Matteo Badet (saxophone) : Nous sommes un groupe bruxellois, avec cette identité propre à pas mal de groupes bruxellois. On joue de la musique qui provient de partout. La mondialisation au niveau musical…
A.A. : En effet, nous sommes un groupe de Bruxelles dans le sens où notre musique subit plein d’influences internationales. Bruxelles est une ville hautement cosmopolite.
M.B. : Bien souvent, on dit de nous que nous jouons de l’éthiojazz. Moi je trouve que c’est de moins en moins le cas. Nous avons rencontré des groupes français qui s’enfermaient dans ce style, sans se donner la possibilité de s’ouvrir à d’autres musiques. Ce n’est pas notre cas.
Il y a eu un effet de mode « Ethiojazz », surtout en France avec le succès de la série « Ethiopiques ».
M.B. : Oui, en effet. Mais nous, on essaye de diversifier un peu plus.
Toujours avec le groove qui doit être bien présent… Le dub, la musique klezmer…

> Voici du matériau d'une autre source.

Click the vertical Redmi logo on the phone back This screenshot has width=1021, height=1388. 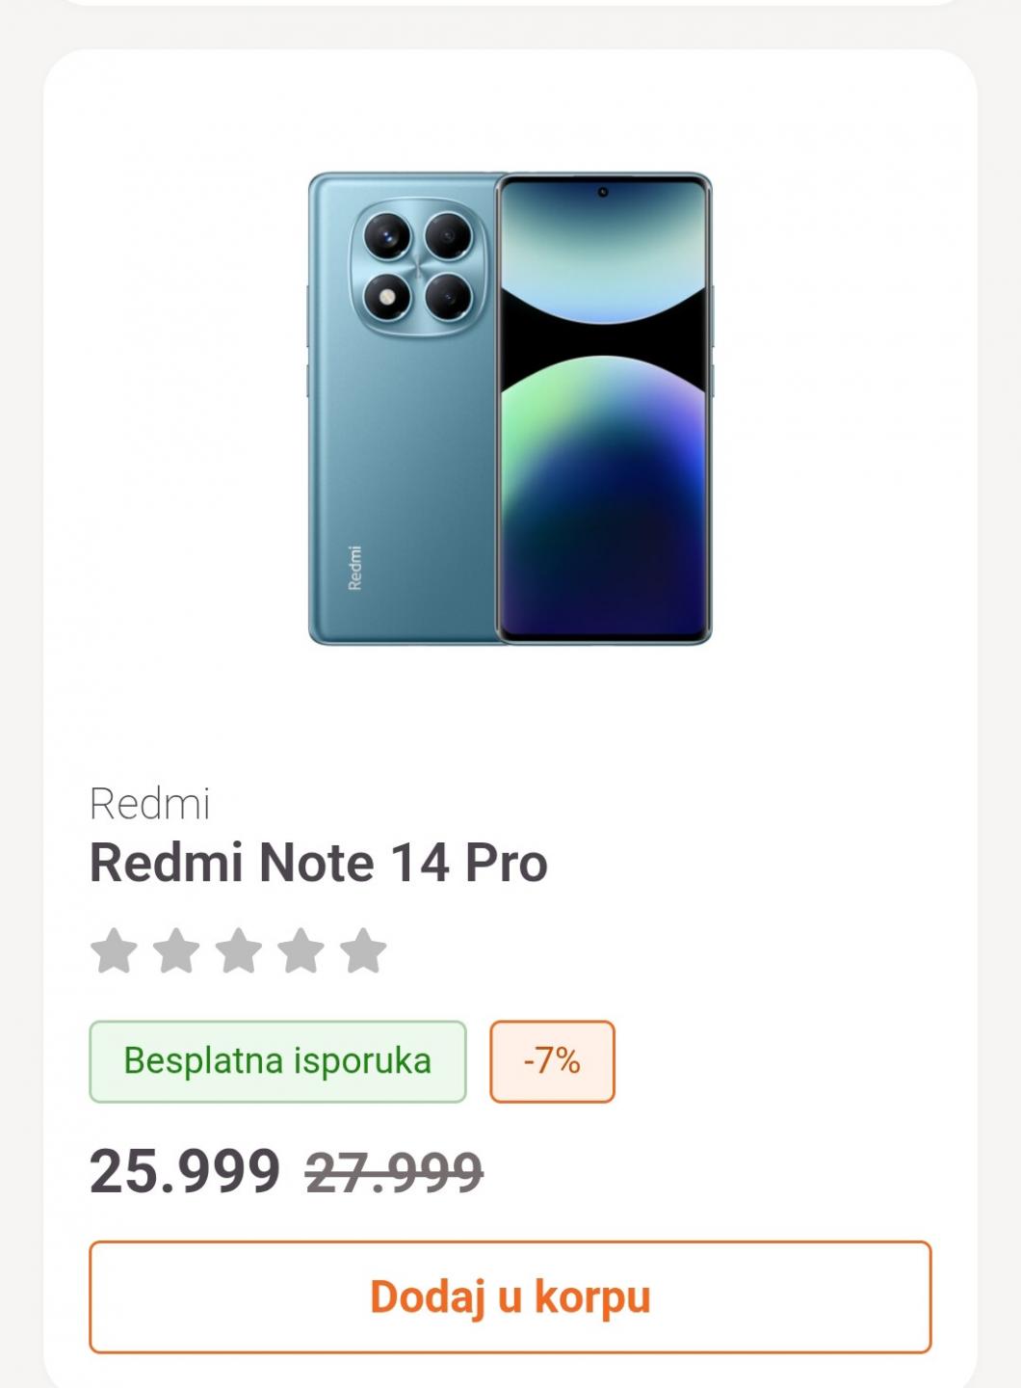click(x=354, y=568)
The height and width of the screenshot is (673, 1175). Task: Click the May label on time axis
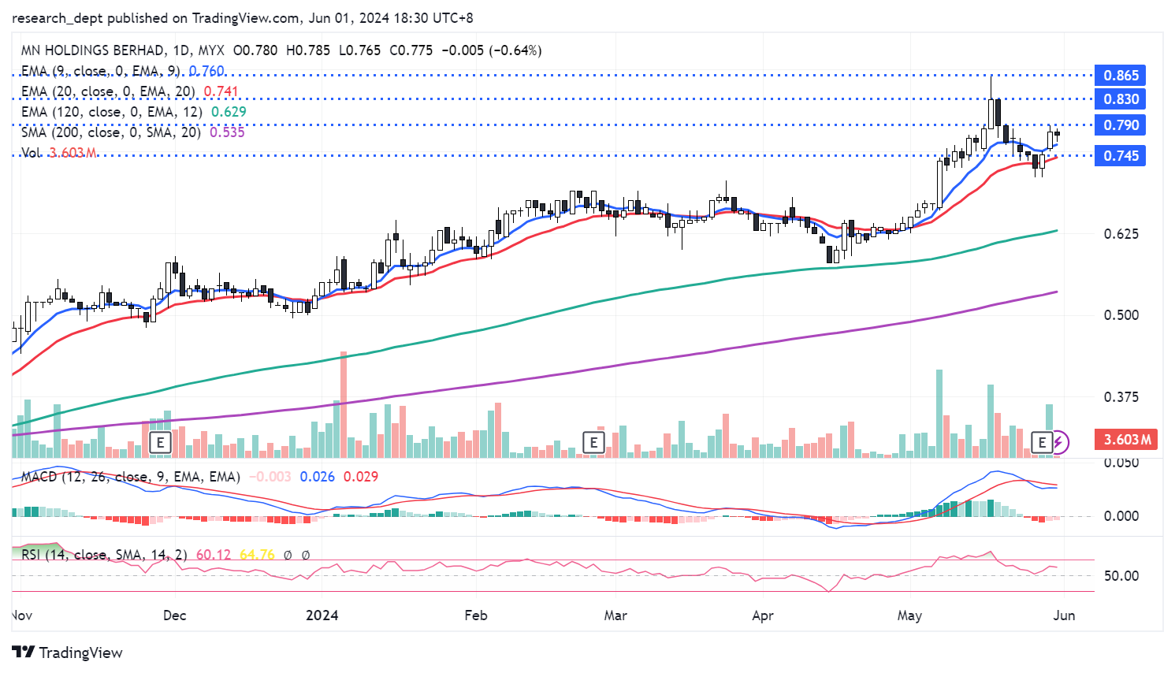909,615
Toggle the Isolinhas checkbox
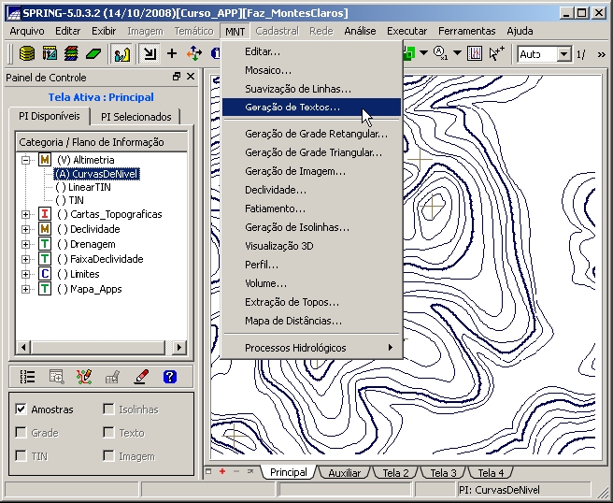613x503 pixels. pyautogui.click(x=109, y=410)
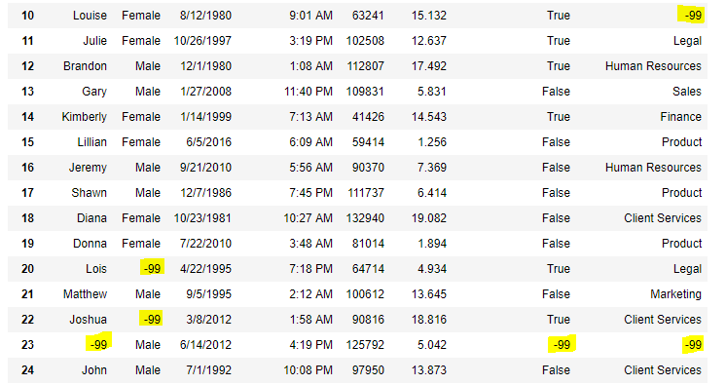Select the highlighted -99 gender cell for Joshua

(x=153, y=319)
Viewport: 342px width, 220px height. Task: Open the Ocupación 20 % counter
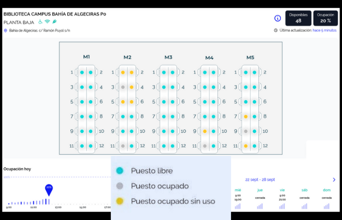325,18
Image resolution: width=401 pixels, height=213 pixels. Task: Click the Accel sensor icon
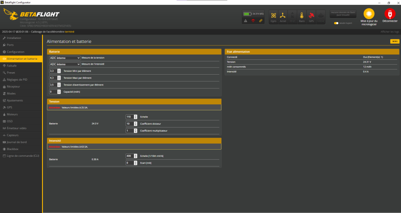pyautogui.click(x=283, y=16)
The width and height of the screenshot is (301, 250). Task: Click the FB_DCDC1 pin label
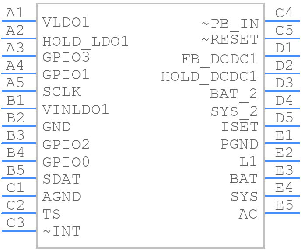coord(219,59)
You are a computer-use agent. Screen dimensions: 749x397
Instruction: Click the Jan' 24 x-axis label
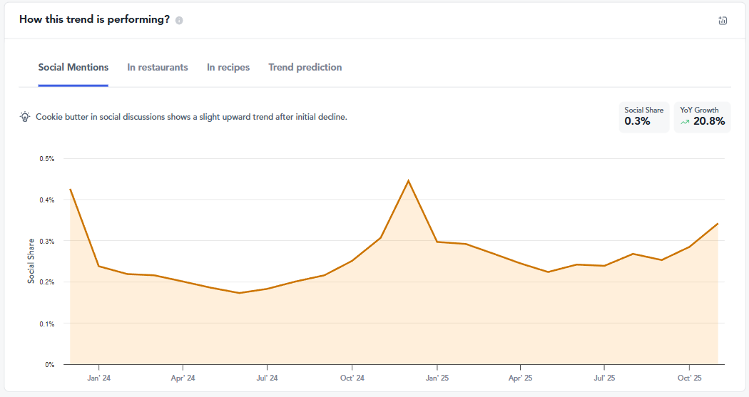click(98, 378)
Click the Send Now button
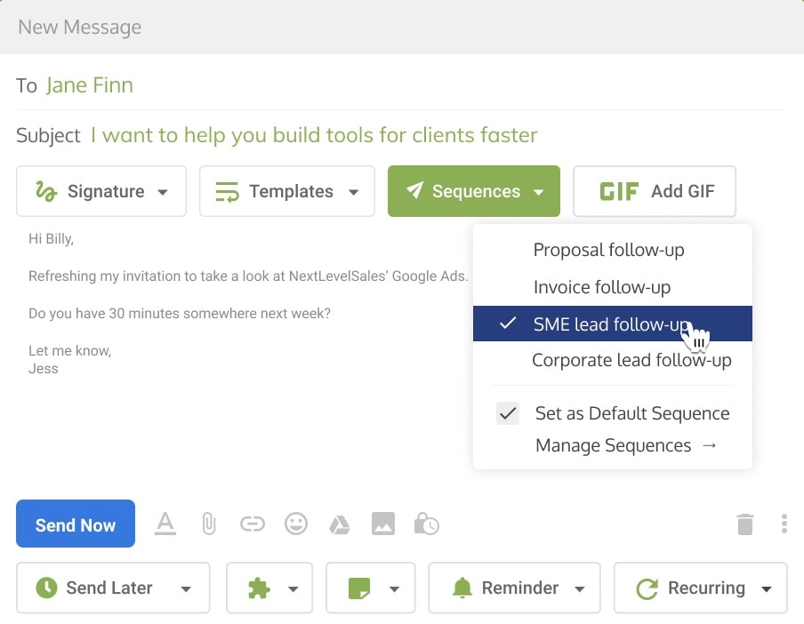 pyautogui.click(x=76, y=524)
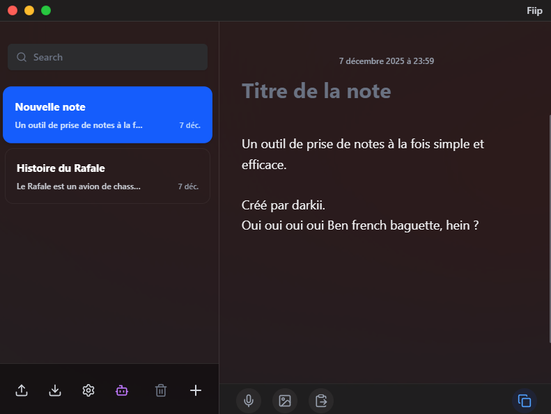
Task: Open the purple AI robot assistant
Action: [122, 390]
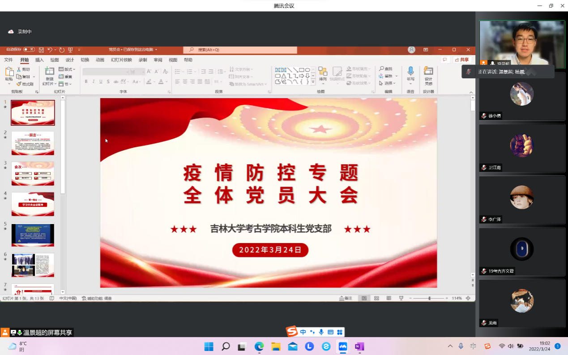Expand the 版式 layout dropdown
568x355 pixels.
pyautogui.click(x=67, y=69)
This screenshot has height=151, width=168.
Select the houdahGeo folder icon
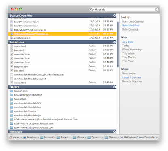pyautogui.click(x=11, y=99)
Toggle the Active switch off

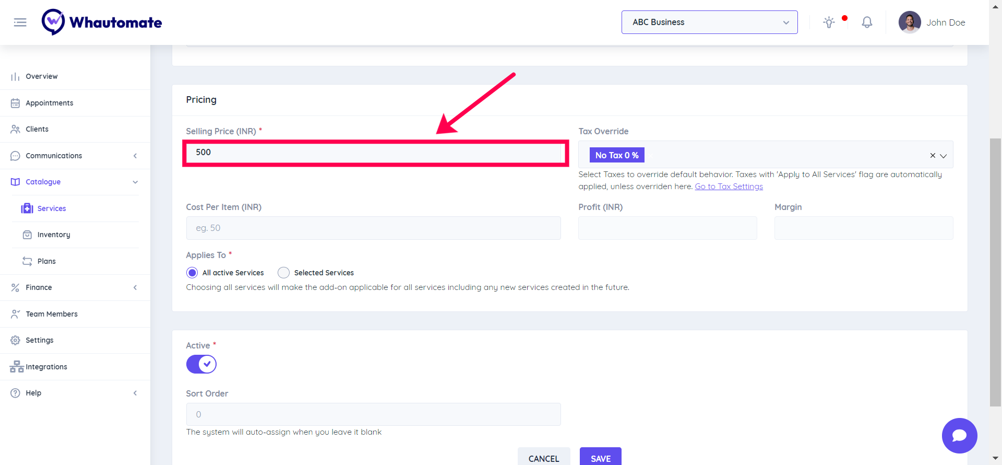201,364
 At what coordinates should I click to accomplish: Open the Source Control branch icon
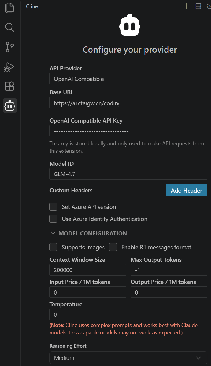point(10,47)
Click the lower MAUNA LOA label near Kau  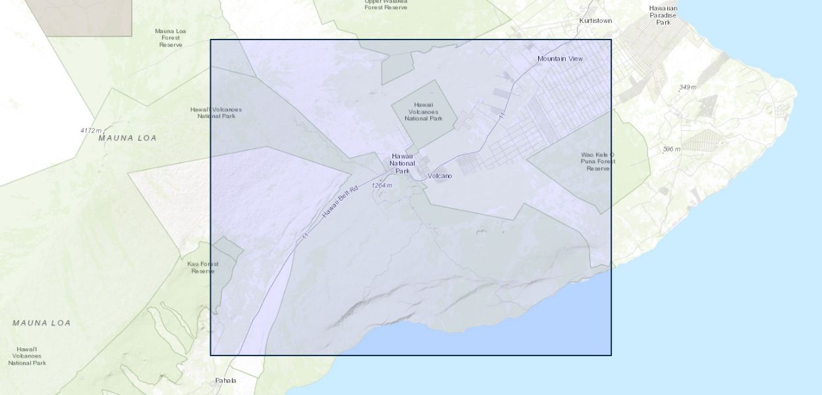pos(41,323)
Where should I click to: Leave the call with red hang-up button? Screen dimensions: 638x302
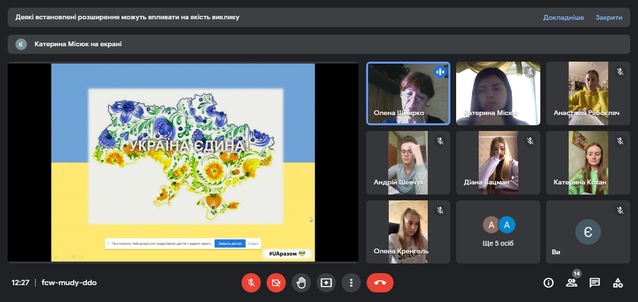coord(380,283)
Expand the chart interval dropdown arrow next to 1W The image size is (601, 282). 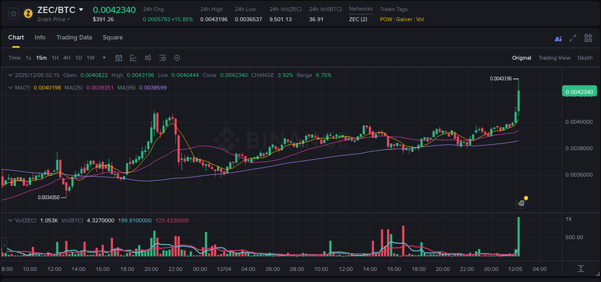point(103,58)
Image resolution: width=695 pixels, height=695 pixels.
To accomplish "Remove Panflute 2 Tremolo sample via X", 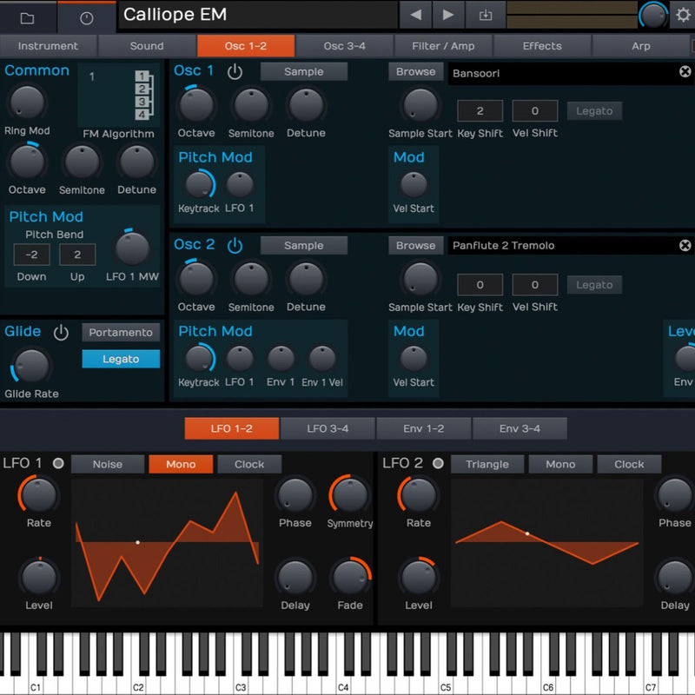I will click(x=685, y=246).
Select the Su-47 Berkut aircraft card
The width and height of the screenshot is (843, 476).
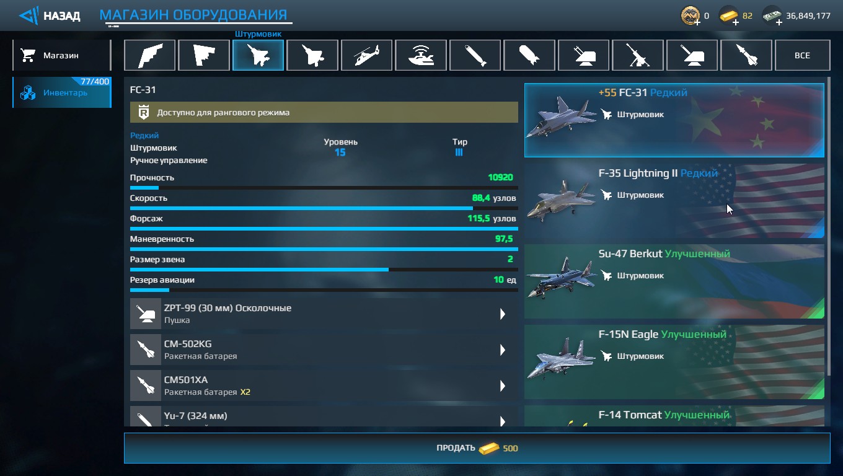pos(674,281)
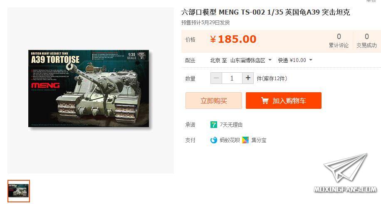The height and width of the screenshot is (204, 381).
Task: Expand the delivery destination 山东淄博张店区 dropdown
Action: click(251, 60)
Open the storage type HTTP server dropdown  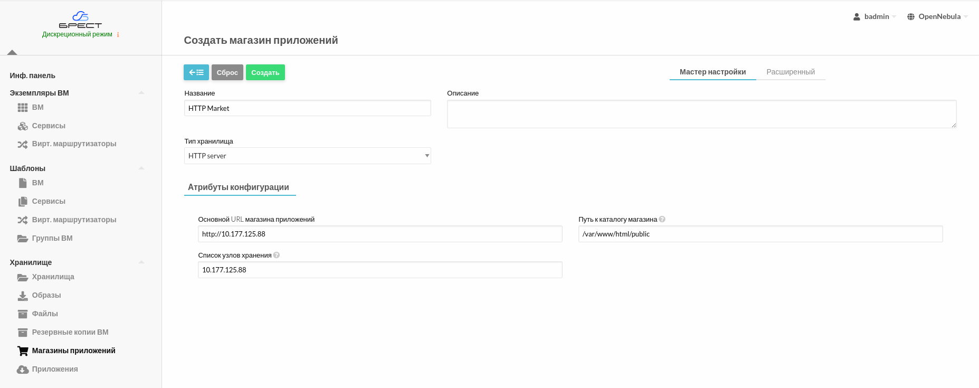[307, 156]
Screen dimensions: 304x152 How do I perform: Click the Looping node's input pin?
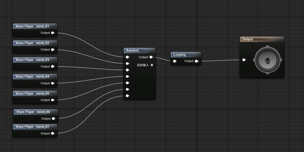[175, 61]
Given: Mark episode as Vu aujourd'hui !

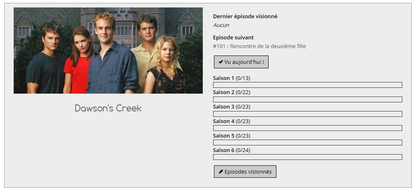Looking at the screenshot, I should pos(241,62).
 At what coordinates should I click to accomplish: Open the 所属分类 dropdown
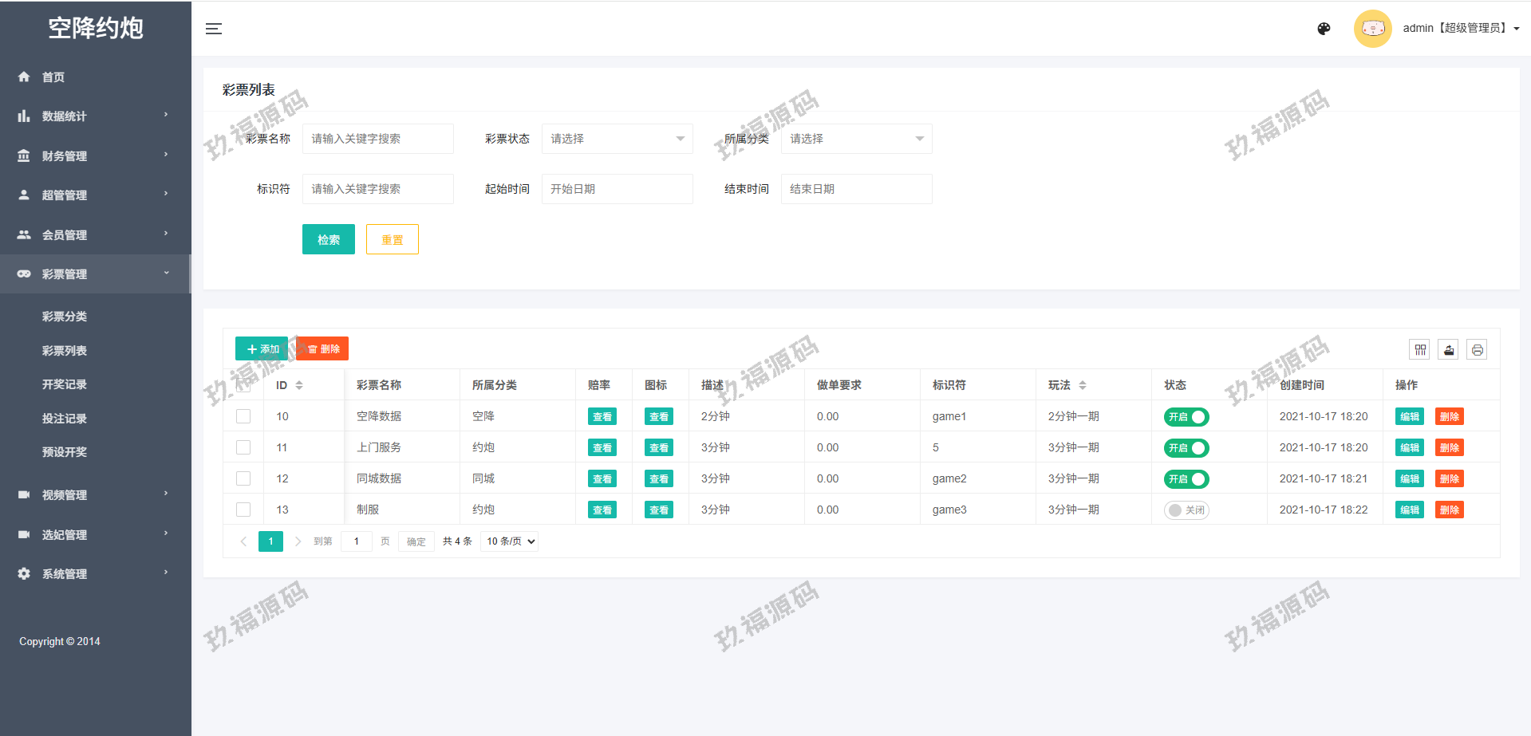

A.A. : Oui, le groove, c’est primordial.
Et le dub, ça vient d’où ?
A.A. : Ce sont des disques que nous écoutons. On aime faire danser notre public. J’écoute pas mal de reggae…
Quel type de reggae ?
A.A. : Le roots bien sûr ! Le reggae des années septante. J’ai bien peur qu’on ne puisse plus jamais retrouver ce son-là… Je n’aime pas trop le reggae actuel.
Pour assimiler ou digérer les musiques que vous faites, faut-il les avoir vécues de l’intérieur ? Si je me souviens bien, vous vous étiez rendus quelque temps en Turquie avant d’enregistrer « Samaï », votre album précédent.
B.B. : C’est exact. Nous avions envie de nous y rendre. On a acheté beaucoup de disques là-bas… On a découvert plein de choses ! Par contre, nous ne nous sommes jamais rendus en Ethiopie.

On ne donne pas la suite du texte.